=== Begin Enclosure ===

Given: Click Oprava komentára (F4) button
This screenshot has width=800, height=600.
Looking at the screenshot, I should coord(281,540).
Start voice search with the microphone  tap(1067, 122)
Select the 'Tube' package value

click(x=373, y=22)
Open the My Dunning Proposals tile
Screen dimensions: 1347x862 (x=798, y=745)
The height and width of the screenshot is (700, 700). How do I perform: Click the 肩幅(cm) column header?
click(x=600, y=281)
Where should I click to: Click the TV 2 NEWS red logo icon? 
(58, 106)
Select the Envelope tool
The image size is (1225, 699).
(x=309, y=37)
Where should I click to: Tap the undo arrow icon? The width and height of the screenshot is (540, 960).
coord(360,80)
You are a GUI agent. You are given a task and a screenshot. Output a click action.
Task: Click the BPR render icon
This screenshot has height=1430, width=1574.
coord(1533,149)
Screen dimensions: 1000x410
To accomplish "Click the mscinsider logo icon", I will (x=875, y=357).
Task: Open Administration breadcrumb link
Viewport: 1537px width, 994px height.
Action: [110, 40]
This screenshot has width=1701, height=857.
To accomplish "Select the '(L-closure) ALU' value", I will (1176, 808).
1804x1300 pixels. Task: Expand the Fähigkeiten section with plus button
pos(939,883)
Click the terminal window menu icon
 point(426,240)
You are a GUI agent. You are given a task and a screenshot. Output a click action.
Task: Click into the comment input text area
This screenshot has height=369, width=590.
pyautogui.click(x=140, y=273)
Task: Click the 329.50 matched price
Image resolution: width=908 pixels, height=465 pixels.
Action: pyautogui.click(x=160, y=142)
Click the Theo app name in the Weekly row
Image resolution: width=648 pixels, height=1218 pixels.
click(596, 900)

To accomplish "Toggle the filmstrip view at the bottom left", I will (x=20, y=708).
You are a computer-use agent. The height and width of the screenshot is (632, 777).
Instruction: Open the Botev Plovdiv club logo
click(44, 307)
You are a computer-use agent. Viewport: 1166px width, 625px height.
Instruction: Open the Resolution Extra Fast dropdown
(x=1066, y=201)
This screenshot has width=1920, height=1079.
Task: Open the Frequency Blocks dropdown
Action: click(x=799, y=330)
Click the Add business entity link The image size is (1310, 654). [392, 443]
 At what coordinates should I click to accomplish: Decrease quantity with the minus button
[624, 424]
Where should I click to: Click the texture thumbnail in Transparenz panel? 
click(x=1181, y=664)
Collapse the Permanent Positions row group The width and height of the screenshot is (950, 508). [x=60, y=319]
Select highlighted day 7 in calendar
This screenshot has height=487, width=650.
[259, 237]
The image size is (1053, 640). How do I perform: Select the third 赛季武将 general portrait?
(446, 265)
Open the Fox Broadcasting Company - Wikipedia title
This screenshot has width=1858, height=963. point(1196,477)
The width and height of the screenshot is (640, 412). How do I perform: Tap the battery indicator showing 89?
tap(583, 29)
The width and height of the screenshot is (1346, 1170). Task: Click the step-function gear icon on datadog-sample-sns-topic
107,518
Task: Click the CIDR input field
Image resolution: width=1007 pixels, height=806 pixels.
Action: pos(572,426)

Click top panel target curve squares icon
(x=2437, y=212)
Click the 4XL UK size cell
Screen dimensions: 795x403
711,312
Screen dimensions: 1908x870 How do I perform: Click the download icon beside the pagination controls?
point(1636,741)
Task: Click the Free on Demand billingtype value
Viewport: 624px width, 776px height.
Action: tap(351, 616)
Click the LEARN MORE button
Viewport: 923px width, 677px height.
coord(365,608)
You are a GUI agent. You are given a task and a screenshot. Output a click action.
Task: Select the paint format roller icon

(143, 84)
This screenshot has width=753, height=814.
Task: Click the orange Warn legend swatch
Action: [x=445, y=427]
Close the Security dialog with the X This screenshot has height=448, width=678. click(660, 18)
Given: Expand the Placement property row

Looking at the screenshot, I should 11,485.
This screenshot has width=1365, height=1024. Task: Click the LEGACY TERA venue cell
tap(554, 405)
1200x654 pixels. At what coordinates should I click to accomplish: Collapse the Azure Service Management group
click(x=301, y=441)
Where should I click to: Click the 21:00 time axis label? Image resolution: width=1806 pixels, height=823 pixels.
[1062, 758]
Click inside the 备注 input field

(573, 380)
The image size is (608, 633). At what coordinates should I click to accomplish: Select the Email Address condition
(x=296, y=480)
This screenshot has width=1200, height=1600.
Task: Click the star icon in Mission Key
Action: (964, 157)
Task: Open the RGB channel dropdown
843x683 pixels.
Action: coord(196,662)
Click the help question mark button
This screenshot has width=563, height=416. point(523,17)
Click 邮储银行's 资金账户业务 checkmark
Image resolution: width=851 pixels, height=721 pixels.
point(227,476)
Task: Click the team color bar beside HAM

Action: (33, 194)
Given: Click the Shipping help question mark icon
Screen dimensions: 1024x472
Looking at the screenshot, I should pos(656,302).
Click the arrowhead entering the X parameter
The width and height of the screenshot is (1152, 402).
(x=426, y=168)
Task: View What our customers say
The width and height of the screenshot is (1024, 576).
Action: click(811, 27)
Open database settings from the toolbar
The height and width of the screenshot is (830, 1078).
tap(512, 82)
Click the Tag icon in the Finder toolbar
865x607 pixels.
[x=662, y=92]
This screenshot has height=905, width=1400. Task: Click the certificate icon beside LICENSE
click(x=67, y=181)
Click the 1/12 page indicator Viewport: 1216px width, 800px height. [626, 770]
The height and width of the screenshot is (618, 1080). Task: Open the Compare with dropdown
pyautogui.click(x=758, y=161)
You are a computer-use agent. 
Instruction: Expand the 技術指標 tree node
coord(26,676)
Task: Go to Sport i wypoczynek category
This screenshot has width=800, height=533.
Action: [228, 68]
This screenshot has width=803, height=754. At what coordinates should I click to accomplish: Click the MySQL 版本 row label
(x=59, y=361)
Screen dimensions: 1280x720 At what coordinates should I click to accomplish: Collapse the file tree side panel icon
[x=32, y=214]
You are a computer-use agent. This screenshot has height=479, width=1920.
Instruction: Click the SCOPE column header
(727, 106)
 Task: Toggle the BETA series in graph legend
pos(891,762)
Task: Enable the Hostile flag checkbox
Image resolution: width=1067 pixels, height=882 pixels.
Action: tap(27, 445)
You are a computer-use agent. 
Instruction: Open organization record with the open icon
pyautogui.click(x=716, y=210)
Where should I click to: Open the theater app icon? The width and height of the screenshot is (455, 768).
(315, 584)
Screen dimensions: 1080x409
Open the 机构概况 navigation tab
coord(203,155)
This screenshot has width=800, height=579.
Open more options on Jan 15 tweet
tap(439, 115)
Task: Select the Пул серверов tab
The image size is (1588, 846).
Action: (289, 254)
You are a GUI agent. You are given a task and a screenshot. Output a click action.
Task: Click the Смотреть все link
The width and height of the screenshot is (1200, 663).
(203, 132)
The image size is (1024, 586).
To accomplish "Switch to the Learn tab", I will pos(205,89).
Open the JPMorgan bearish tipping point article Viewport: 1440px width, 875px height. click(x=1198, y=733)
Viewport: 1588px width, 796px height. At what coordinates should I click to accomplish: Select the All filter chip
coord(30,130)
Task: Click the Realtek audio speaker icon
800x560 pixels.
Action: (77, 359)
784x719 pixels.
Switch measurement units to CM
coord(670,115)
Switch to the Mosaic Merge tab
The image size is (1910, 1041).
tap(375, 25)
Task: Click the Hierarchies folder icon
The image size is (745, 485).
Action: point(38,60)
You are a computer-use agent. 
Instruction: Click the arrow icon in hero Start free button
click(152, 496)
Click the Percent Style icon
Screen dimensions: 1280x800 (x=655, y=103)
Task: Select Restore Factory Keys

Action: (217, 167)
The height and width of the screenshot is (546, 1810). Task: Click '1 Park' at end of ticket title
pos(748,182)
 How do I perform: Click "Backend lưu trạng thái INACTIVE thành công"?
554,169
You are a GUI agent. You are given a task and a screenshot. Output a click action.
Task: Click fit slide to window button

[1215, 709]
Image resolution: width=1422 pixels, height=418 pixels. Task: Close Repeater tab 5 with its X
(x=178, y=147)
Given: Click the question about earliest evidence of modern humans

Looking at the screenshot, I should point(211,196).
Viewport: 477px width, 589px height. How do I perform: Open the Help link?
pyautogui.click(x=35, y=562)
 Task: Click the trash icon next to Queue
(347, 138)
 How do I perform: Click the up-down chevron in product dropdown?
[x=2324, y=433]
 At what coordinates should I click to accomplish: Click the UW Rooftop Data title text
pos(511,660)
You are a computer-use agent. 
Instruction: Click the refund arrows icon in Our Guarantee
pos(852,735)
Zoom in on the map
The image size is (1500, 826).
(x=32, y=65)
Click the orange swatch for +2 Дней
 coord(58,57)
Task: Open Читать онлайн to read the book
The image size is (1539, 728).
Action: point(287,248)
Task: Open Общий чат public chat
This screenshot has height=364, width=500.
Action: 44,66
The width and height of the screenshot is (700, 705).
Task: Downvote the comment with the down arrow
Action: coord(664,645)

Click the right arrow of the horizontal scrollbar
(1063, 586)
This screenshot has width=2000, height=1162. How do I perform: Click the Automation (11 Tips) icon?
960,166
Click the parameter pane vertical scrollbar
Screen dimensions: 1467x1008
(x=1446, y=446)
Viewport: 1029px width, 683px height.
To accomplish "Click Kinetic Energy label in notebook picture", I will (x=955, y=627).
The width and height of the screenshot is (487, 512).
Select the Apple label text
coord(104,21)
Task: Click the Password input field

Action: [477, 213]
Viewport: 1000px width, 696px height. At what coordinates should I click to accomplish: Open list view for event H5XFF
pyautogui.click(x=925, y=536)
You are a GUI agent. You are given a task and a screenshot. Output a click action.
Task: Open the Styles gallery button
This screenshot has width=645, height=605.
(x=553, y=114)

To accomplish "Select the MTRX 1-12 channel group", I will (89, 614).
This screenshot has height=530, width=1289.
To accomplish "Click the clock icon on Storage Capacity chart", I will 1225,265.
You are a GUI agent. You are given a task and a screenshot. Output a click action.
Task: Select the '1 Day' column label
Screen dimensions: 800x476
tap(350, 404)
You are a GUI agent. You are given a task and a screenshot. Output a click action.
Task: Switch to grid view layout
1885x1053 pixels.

=== End Enclosure ===

**EXERCISE BRIEF**. Find the string "channel" in the entries above. Copy each line where it occurs.

**SOLUTION FOR THIS PROBLEM**.
Task: Open the RGB channel dropdown
To accomplish "Select the MTRX 1-12 channel group", I will (89, 614).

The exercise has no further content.